### Prompt
Look through the material below for "Create". Copy every line that contains it.

### Material for this task
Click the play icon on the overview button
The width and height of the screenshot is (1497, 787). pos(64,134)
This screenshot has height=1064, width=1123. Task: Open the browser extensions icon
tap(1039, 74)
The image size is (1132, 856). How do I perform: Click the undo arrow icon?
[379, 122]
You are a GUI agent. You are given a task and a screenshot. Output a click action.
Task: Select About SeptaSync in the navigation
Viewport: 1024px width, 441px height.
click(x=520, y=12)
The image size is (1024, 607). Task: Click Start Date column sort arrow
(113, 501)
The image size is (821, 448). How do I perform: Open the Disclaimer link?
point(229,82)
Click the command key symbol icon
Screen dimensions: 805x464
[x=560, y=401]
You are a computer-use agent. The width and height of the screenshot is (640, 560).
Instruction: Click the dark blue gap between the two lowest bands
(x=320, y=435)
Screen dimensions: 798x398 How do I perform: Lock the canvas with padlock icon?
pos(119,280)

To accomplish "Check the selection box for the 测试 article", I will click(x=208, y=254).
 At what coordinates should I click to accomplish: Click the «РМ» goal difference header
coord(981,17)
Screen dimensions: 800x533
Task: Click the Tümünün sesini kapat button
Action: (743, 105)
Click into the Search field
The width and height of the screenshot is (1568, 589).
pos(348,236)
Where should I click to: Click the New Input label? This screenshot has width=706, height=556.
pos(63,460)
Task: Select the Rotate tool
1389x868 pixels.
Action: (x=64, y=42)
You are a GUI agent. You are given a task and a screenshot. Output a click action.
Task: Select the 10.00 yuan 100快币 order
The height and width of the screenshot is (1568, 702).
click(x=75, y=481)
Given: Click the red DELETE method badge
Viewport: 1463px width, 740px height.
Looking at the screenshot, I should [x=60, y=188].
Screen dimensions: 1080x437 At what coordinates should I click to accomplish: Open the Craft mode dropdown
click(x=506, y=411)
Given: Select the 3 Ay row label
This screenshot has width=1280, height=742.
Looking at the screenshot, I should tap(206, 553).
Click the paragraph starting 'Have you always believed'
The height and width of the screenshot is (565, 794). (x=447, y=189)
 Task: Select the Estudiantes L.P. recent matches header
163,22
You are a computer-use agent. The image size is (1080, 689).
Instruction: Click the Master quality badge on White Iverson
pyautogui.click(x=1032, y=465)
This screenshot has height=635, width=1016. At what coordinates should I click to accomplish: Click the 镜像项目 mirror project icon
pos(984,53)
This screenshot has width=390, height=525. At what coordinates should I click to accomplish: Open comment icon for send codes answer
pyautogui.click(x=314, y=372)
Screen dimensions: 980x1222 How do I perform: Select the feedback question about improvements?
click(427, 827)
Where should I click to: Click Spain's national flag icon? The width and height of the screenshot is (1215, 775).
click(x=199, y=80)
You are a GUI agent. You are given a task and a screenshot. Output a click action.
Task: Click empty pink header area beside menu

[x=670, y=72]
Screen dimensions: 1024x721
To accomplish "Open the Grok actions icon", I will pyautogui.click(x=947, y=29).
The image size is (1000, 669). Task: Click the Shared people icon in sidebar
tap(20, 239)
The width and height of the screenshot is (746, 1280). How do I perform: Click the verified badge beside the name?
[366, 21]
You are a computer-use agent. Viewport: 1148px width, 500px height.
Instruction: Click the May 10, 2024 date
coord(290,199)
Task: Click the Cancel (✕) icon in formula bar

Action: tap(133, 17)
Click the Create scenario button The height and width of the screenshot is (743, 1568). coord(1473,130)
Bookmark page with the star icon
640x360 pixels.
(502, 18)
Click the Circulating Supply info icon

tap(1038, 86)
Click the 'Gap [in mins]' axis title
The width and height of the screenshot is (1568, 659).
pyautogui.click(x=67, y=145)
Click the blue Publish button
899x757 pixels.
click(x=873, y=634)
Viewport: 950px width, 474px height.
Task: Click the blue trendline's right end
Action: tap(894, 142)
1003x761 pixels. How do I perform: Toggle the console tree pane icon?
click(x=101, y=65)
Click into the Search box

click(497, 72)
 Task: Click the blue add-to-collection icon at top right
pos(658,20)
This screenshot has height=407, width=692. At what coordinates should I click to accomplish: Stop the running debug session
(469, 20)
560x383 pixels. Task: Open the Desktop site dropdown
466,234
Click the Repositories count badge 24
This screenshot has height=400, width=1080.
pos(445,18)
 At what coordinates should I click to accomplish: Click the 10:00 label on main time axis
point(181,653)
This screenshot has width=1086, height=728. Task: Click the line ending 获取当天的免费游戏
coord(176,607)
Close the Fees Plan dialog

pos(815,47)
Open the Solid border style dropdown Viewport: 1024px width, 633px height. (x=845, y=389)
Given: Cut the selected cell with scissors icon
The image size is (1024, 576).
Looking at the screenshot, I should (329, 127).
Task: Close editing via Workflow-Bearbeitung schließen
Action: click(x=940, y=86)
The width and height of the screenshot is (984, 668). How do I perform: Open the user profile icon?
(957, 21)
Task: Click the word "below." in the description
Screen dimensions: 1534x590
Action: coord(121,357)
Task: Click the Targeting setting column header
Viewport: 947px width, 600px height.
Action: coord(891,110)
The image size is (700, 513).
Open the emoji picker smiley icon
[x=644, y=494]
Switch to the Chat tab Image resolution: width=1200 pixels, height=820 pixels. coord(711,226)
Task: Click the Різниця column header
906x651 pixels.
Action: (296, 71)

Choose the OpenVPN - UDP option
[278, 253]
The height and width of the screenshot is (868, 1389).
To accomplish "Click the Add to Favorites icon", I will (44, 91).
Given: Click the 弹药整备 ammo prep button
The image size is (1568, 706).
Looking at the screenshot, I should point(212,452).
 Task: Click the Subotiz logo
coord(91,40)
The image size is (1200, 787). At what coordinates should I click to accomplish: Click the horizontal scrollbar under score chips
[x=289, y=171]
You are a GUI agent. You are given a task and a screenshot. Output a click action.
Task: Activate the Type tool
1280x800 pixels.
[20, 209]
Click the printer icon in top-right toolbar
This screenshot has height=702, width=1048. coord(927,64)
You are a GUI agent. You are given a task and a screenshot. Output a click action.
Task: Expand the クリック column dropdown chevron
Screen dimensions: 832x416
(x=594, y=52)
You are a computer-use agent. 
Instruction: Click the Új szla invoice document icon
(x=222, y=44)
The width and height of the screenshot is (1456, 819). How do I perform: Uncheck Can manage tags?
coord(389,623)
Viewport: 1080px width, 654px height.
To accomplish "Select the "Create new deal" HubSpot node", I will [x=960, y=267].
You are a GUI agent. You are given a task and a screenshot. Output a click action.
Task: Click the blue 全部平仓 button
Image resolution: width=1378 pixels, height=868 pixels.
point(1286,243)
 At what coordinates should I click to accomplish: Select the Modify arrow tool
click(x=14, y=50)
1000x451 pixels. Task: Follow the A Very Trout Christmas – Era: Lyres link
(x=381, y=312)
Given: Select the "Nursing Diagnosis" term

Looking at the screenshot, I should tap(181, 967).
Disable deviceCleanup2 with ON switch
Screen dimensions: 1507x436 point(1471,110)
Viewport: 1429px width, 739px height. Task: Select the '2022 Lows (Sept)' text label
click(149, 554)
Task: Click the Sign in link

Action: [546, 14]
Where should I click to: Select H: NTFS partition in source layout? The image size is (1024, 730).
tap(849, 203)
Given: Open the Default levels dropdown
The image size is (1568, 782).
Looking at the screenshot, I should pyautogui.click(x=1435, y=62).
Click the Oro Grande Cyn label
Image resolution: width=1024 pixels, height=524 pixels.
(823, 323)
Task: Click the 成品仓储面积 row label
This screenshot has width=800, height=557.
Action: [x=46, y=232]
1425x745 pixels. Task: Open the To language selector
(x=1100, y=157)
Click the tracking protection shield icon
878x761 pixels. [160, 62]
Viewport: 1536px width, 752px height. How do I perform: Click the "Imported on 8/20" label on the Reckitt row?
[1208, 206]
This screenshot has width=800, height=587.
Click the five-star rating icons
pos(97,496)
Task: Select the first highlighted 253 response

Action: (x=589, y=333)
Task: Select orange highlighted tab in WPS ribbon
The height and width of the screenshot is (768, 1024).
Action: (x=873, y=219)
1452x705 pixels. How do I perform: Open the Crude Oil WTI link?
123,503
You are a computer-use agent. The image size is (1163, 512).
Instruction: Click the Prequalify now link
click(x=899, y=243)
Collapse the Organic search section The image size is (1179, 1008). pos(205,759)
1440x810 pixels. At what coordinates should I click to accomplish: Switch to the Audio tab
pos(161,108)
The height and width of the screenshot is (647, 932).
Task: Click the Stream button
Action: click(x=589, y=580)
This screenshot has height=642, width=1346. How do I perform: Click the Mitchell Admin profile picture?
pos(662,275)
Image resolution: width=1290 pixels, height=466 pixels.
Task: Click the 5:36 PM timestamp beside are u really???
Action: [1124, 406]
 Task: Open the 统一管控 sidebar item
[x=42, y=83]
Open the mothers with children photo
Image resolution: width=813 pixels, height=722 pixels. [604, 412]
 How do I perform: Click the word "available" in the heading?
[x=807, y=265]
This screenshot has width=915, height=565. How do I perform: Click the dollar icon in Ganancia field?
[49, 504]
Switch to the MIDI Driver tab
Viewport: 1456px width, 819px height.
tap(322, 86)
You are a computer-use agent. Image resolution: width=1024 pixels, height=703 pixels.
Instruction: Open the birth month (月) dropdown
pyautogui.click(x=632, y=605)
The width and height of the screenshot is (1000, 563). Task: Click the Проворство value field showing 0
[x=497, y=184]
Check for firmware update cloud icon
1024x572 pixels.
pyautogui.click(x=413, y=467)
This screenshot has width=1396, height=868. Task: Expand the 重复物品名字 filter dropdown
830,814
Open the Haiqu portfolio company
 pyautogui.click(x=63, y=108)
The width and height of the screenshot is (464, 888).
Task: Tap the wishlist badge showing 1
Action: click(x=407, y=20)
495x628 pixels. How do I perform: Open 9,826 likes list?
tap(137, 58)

### Finished exercise
Click the Create scenario button The height and width of the screenshot is (743, 1568). coord(1473,130)
To accomplish "Select the "Create new deal" HubSpot node", I will [x=960, y=267].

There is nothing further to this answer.